LeMat-GenBench: A Unified Evaluation Framework for Crystal Generative Models

TL;DR

LeMat-GenBench tackles the lack of standardized evaluation for crystal-generative models by introducing a unified benchmark and open-source toolbox. It defines a comprehensive unconditional-generation metric suite (SUN/MSUN) anchored by a self-consistent MLIP-based convex hull and LeMat-Bulk as a broad reference. The paper benchmarks 12 state-of-the-art generative methods, revealing clear trade-offs between stability, novelty, and diversity, and showing no single approach dominates.

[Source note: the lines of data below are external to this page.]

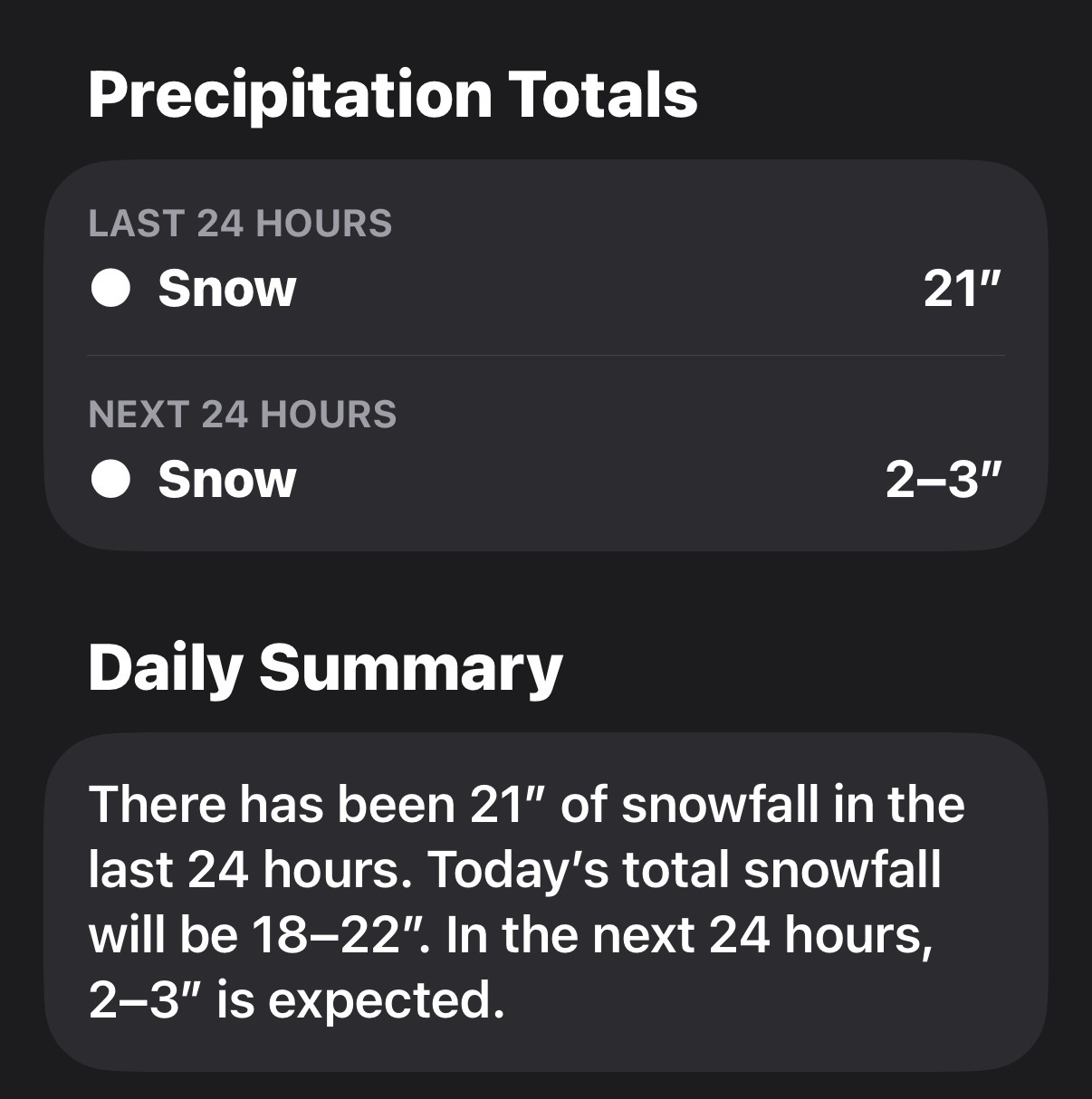Tap the Precipitation Totals heading

(393, 94)
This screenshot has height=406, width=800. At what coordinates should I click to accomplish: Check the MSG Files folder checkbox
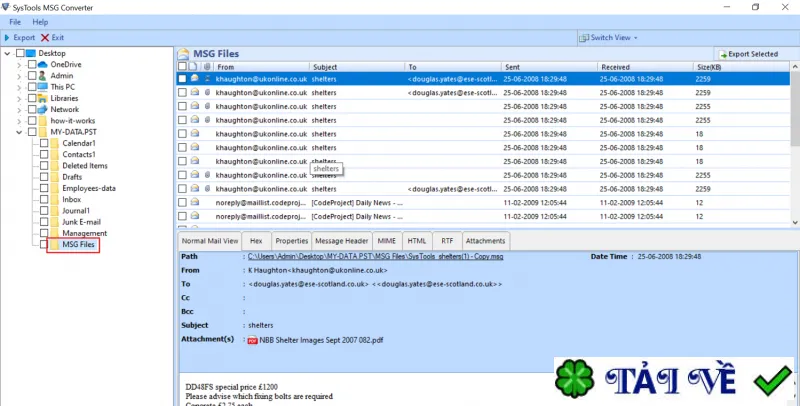(44, 244)
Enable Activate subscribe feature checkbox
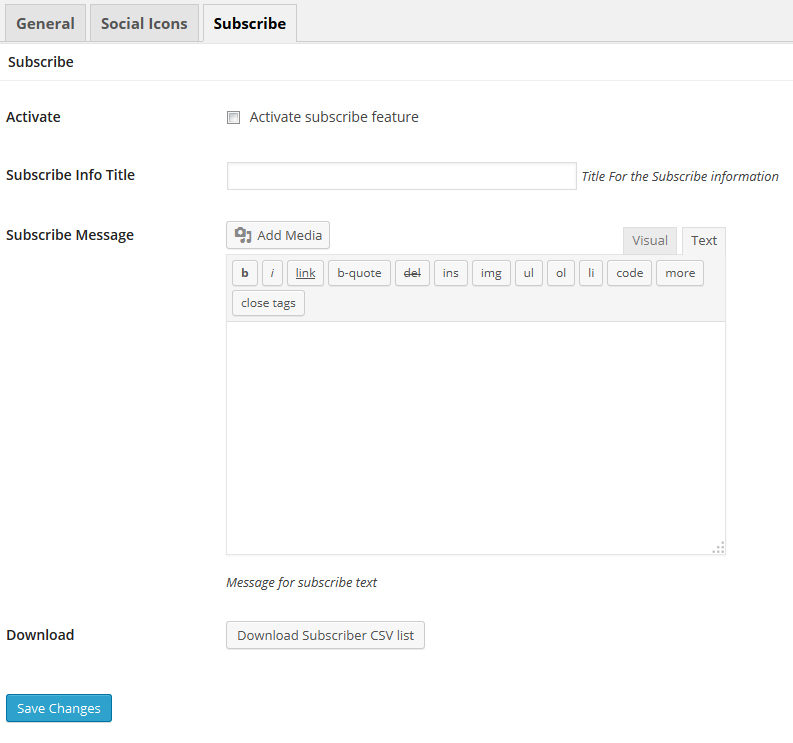 coord(233,117)
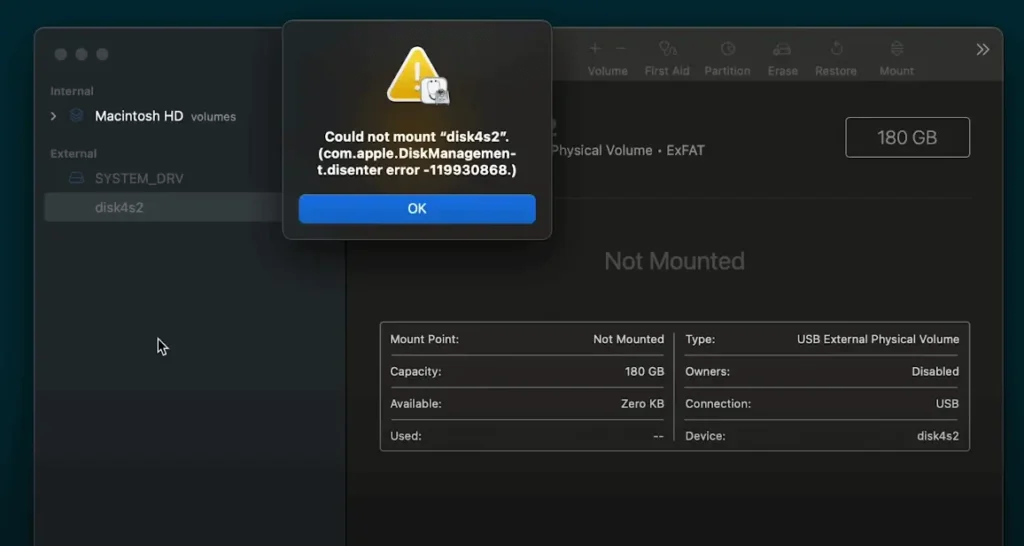Click the SYSTEM_DRV drive icon
This screenshot has height=546, width=1024.
[x=76, y=178]
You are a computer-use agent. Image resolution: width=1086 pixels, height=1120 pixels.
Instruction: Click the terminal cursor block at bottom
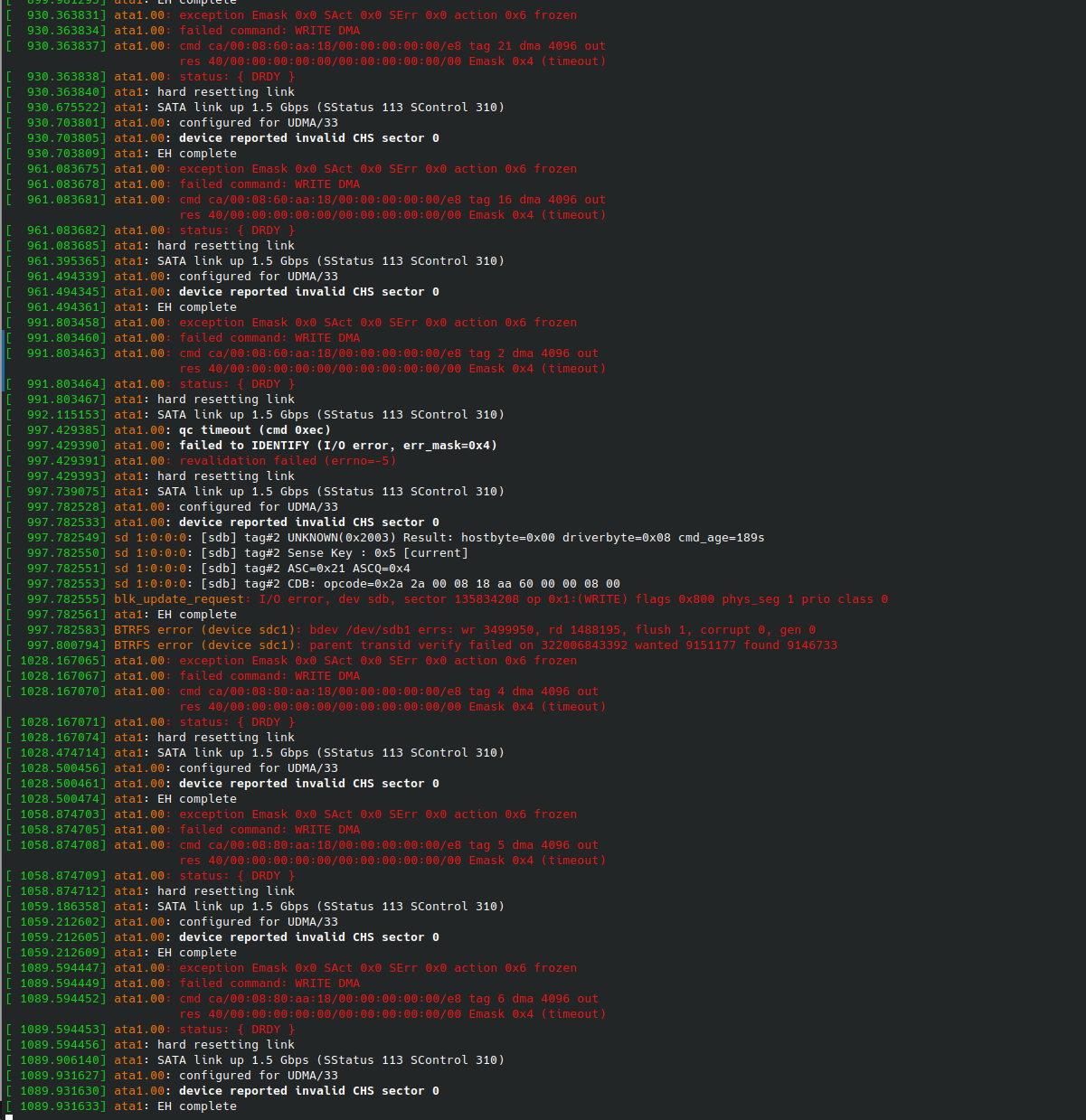8,1117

It also establishes a public leaderboard and discusses design choices to improve reliability and future extensions toward conditional generation and synthesis-aware discovery.

Abstract

Generative machine learning (ML) models hold great promise for accelerating materials discovery through the inverse design of inorganic crystals, enabling an unprecedented exploration of chemical space. Yet, the lack of standardized evaluation frameworks makes it challenging to evaluate, compare, and further develop these ML models meaningfully. In this work, we introduce LeMat-GenBench, a unified benchmark for generative models of crystalline materials, supported by a set of evaluation metrics designed to better inform model development and downstream applications. We release both an open-source evaluation suite and a public leaderboard on Hugging Face, and benchmark 12 recent generative models. Results reveal that an increase in stability leads to a decrease in novelty and diversity on average, with no model excelling across all dimensions. Altogether, LeMat-GenBench establishes a reproducible and extensible foundation for fair model comparison and aims to guide the development of more reliable, discovery-oriented generative models for crystalline materials.

Paper Structure

This paper contains 38 sections, 6 equations, 17 figures, 16 tables.

Figures (17)

  • Figure 1: LeMat-GenBench pipeline from raw model outputs to comprehensive evaluation. The framework begins by filtering generated crystals through rigorous validity checks. Valid structures are enriched with structural fingerprints, crystallographic descriptors, and MLIP-based energetic properties. Then, LeMat-GenBench computes a unified set of metrics capturing stability, novelty, uniqueness, diversity, distributional alignment, practical synthesizability considerations, and model efficiency. The resulting metric suite provides a standardized, leaderboard-ready assessment of generative models for inorganic crystal design.
  • Figure 2: Spider plots comparing generative models using LeMat-Bulk as reference. Left: (M)S.U.N. metrics measuring validity, uniqueness, novelty, (meta)stability, and the combined (M)S.U.N. score. Right: Quality metrics including energy above hull ($E_\mathrm{hull}$), structural relaxation (RMSD), diversity (average of elemental, space group, and size diversity normalized), JS divergence (Jensen-Shannon divergence measuring distributional similarity to reference). All metrics normalized to same scale where outer positions indicate better performance.
  • Figure 3: Validity comparison between SMACT and our proposed method. Five random samples of 1,000 structures from LeMat-Bulk were evaluated using both methods. Left: Overall validity rates with standard deviation across seeds. Right: Agreement breakdown. Our method recovers 12.6% of structures that SMACT rejects, primarily f-block and metalloid containing structures and elements with multiple oxidation states, while disagreeing on only 1.0% in the opposite direction. Seed-level results in \ref{['fig:seed_variation']}.
  • Figure 4: F1-score for stability prediction on LeMat-Bulk. Three MLIPs (orb-v3, uma-s1p1, mace-mp) are evaluated at different $E_{\text{hull}}$ thresholds. (a) MLIP energies compared against a DFT-constructed hull. (b) Self-consistent approach where each MLIP defines its own hull. The self-consistent method yields consistently higher F1-scores, particularly at strict thresholds.
  • Figure 5: An overview of the generative AI paradigm for candidate structure generation and optimization that underpins much of the work reviewed herein.